▶ TO BE DONE
Copy the entries below word for word, omitting the pictures.

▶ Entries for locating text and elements
——
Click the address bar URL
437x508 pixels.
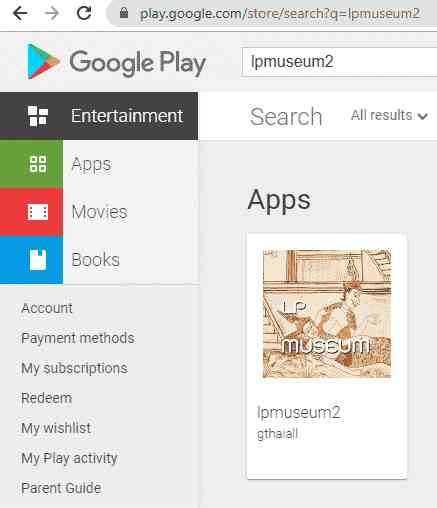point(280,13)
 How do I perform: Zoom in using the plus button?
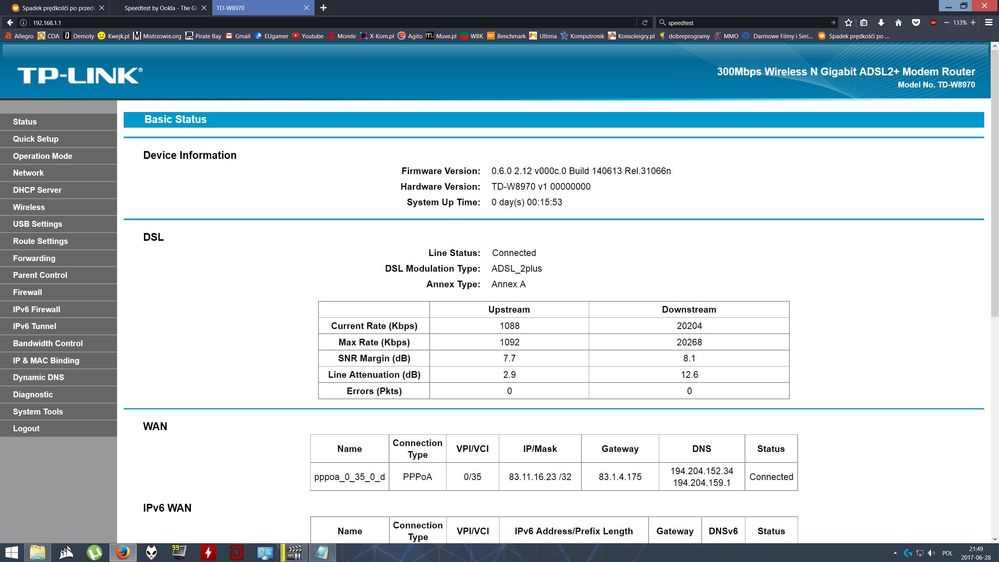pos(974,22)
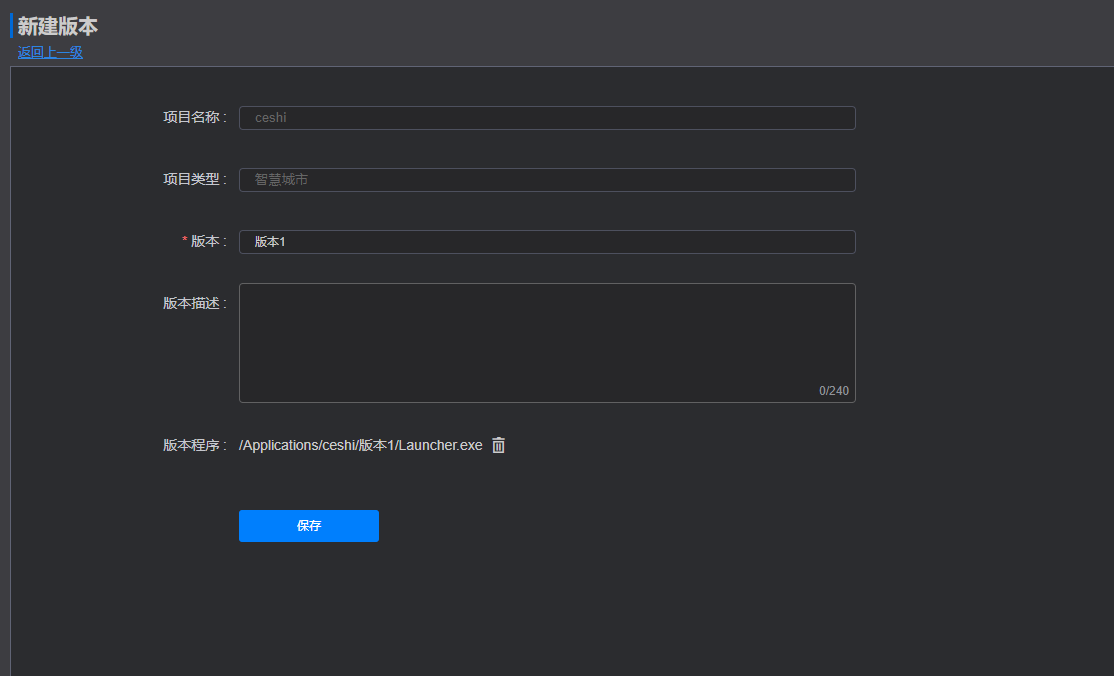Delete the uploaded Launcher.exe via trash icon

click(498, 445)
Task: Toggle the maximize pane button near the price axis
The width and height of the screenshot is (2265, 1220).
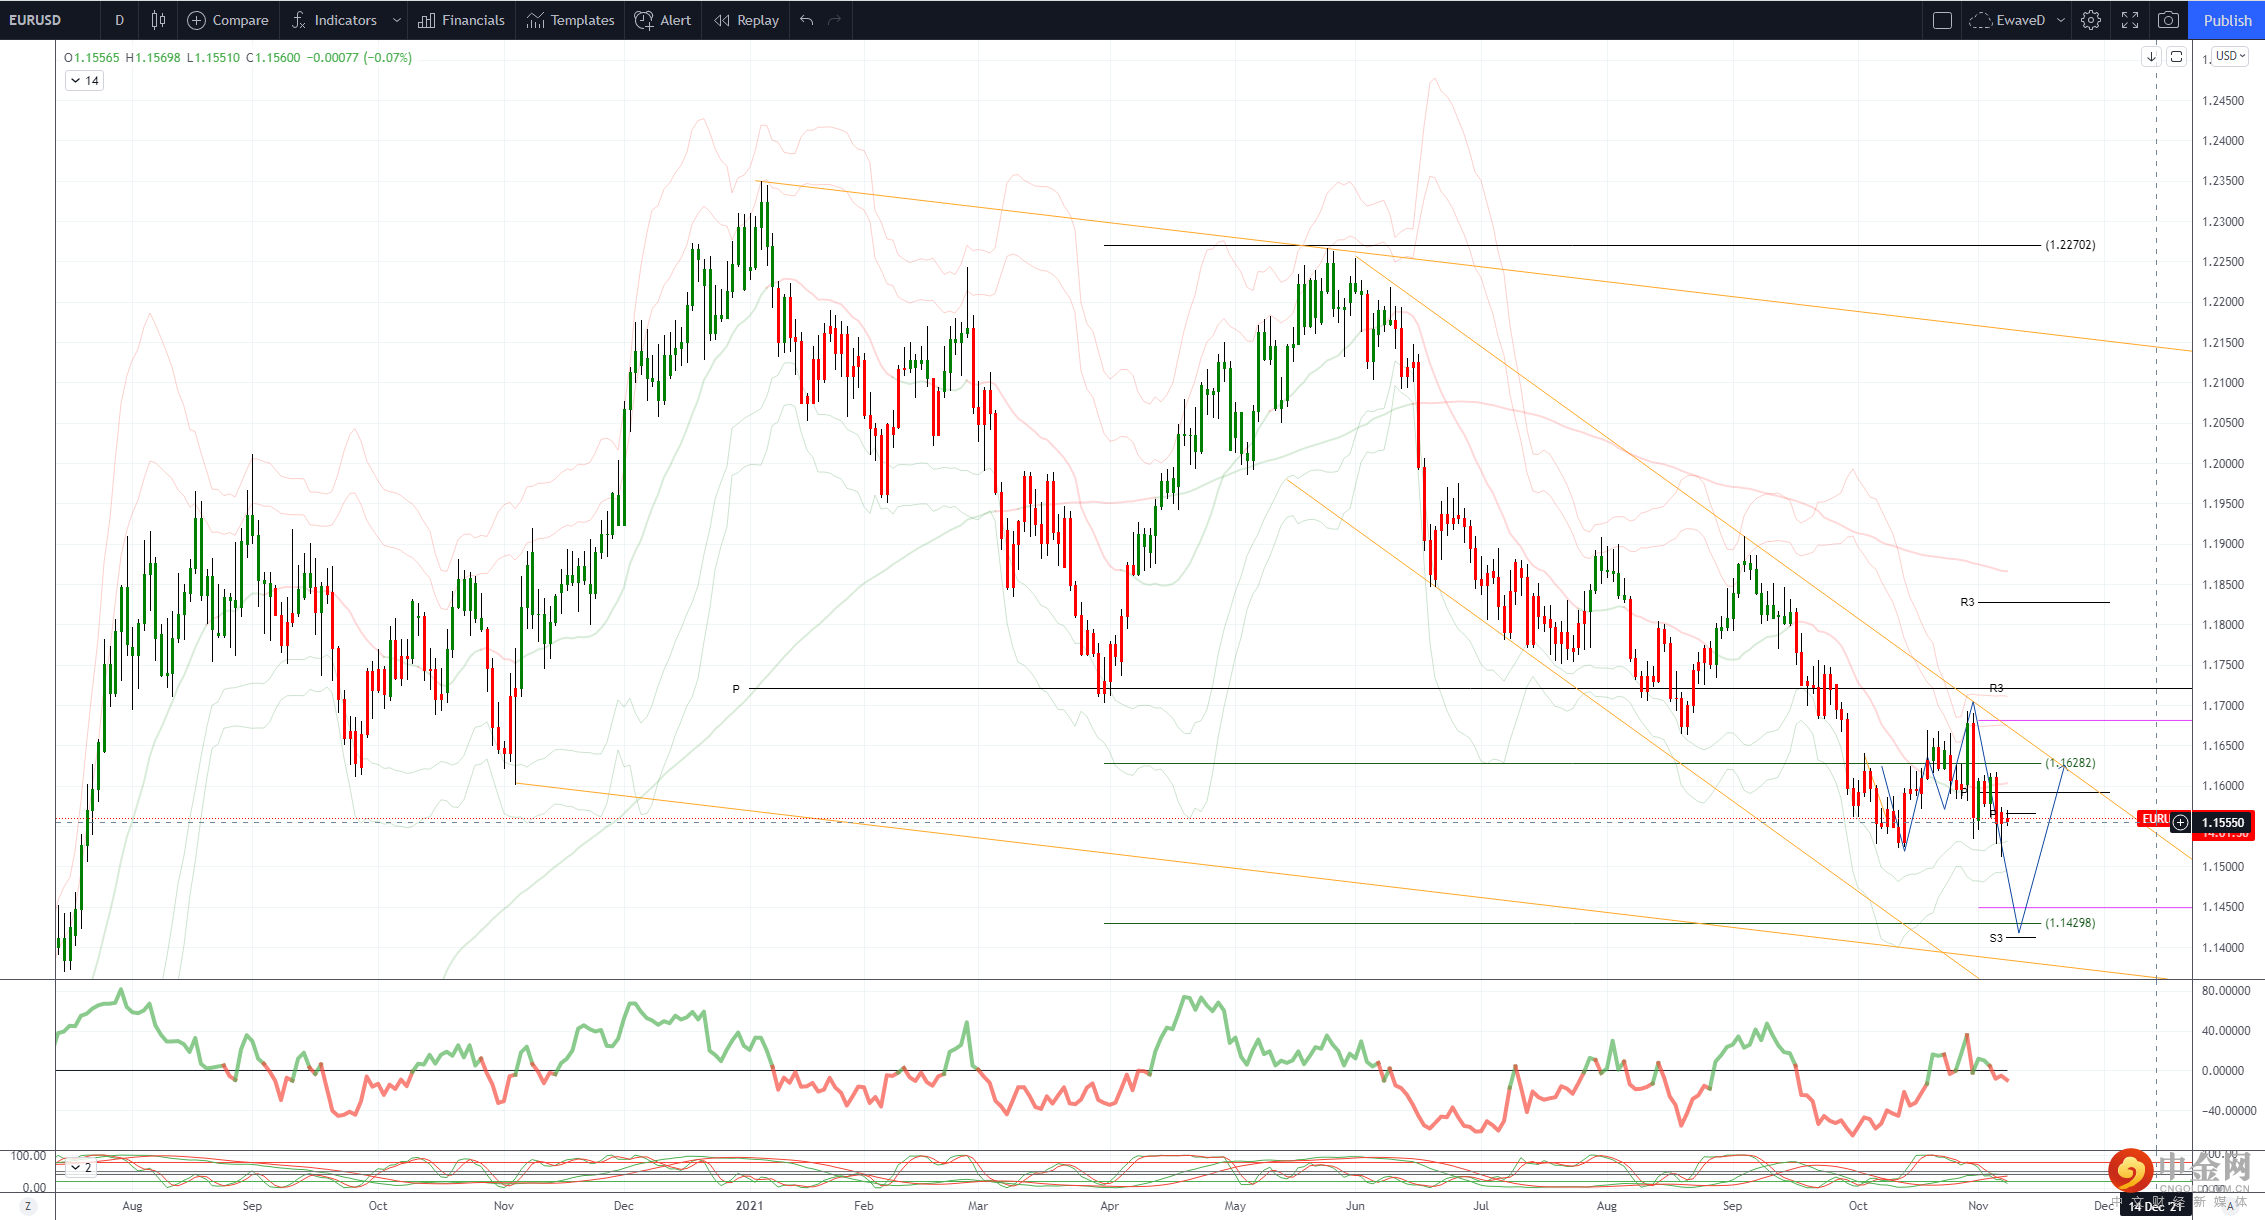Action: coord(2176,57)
——
▶ THE COMPLETED TASK
Click the address bar URL
437x508 pixels.
point(280,13)
 How do I perform: Zoom in using the plus button?
pos(974,22)
Delete the uploaded Launcher.exe via trash icon

click(498, 445)
Task: Toggle the maximize pane button near the price axis
The width and height of the screenshot is (2265, 1220).
Action: coord(2176,57)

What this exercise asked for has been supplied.